_DIRECTIONS_:
[a] In the docker-ssh-agent thread, which agent label was used in the replay that still failed on ci.jenkins.io with Windows Server Core?
[b] Summarize the docker-ssh-agent thread in three sentences.
[c] Repeat the part of the docker-ssh-agent thread starting at "About the green" and ending at "Windows Server Core.", word for word.

_READING TEXT_:
────

Note that I've tried a replay with windows-2019 as agent label, still failing on ci.jenkins.io with Windows Server Core

lemeurherve avatar Sep 28 '23 20:09 lemeurherve

The last build seemed to pass?

timja avatar Sep 28 '23 20:09 timja

The last build seemed to pass?

Many of them are green, but https://github.com/jenkinsci/docker-ssh-agent/issues/291

lemeurherve avatar Sep 28 '23 20:09 lemeurherve

About the green builds even with some tests failing:

The good news is that it fixes https://github.com/jenkinsci/docker-ssh-agent/issues/302, the error message is gone 🎉 (cf https://ci.jenkins.io/job/Packaging/job/docker-ssh-agent/job/PR-319/2/console)

The (less?) good news is that it also fixes https://github.com/jenkinsci/docker-ssh-agent/issues/291, the tests are now failing the build as expected 😅

From https://github.com/jenkinsci/docker-ssh-agent/pull/319#issuecomment-1721560438

I can put #319 in "ready for review" so it can be merged already, but I don't really know why it restored the ability of failing the build. I've already tried integrating this OpenSSH update in this PR (commit https://github.com/jenkinsci/docker-ssh-agent/pull/295/commits/fa20ba11e2f4eb0bab62a25d512f7f53c13b0035) but the corresponding build was green while (SSH) tests were failing on Windows Server Core.

lemeurherve avatar Sep 28 '23 21:09 lemeurherve

Should be started over now that all tests pass with nanoserver images and that only the SSH tests are failing for the Windows Server Core images.

lemeurherve avatar Mar 27 '24 17:03 lemeurherve

────

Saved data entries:
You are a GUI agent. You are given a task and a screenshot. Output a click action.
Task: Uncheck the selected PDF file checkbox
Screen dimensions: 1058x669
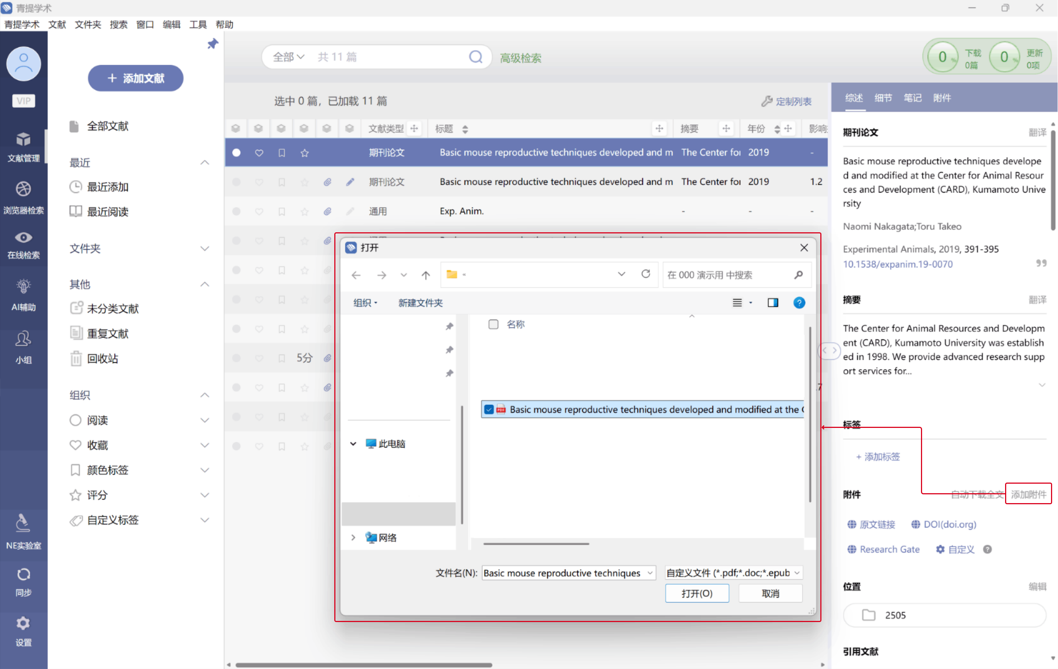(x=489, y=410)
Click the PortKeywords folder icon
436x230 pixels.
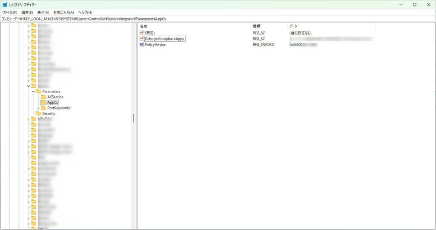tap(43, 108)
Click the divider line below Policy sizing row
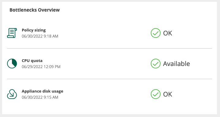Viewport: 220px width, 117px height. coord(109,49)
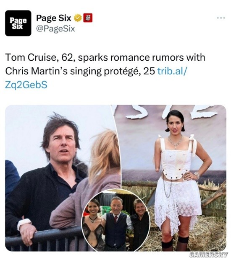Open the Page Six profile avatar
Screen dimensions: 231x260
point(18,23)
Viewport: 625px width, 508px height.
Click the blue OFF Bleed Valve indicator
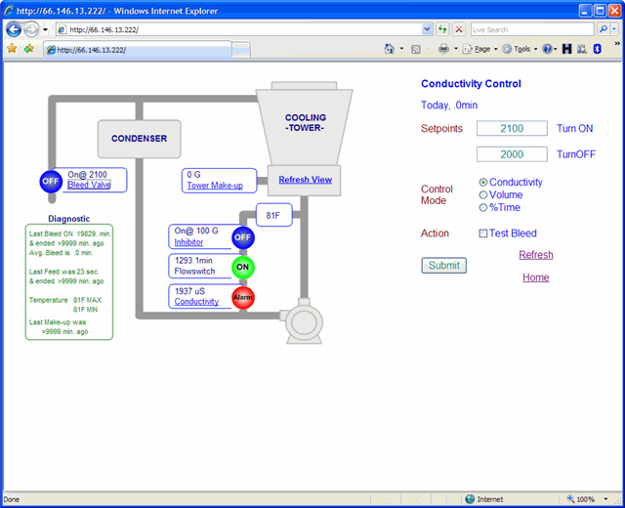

────

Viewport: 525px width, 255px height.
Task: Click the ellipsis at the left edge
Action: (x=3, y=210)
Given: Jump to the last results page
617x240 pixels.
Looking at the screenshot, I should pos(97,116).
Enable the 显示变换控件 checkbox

────

_OUTPUTS IN ORDER_:
[a] windows-2019

[b] A replay with the windows-2019 agent label still failed on ci.jenkins.io with Windows Server Core, and some builds showed green even with tests failing. The change in #319 removed the error message from issue 302 and also made the tests fail the build as expected, though why it restored that ability is unclear. A later comment says the work should be started over, since all tests now pass with nanoserver images and only the SSH tests fail for the Windows Server Core images.

[c]
About the green builds even with some tests failing:

The good news is that it fixes https://github.com/jenkinsci/docker-ssh-agent/issues/302, the error message is gone 🎉 (cf https://ci.jenkins.io/job/Packaging/job/docker-ssh-agent/job/PR-319/2/console)

The (less?) good news is that it also fixes https://github.com/jenkinsci/docker-ssh-agent/issues/291, the tests are now failing the build as expected 😅

From https://github.com/jenkinsci/docker-ssh-agent/pull/319#issuecomment-1721560438

I can put #319 in "ready for review" so it can be merged already, but I don't really know why it restored the ability of failing the build. I've already tried integrating this OpenSSH update in this PR (commit https://github.com/jenkinsci/docker-ssh-agent/pull/295/commits/fa20ba11e2f4eb0bab62a25d512f7f53c13b0035) but the corresponding build was green while (SSH) tests were failing on Windows Server Core.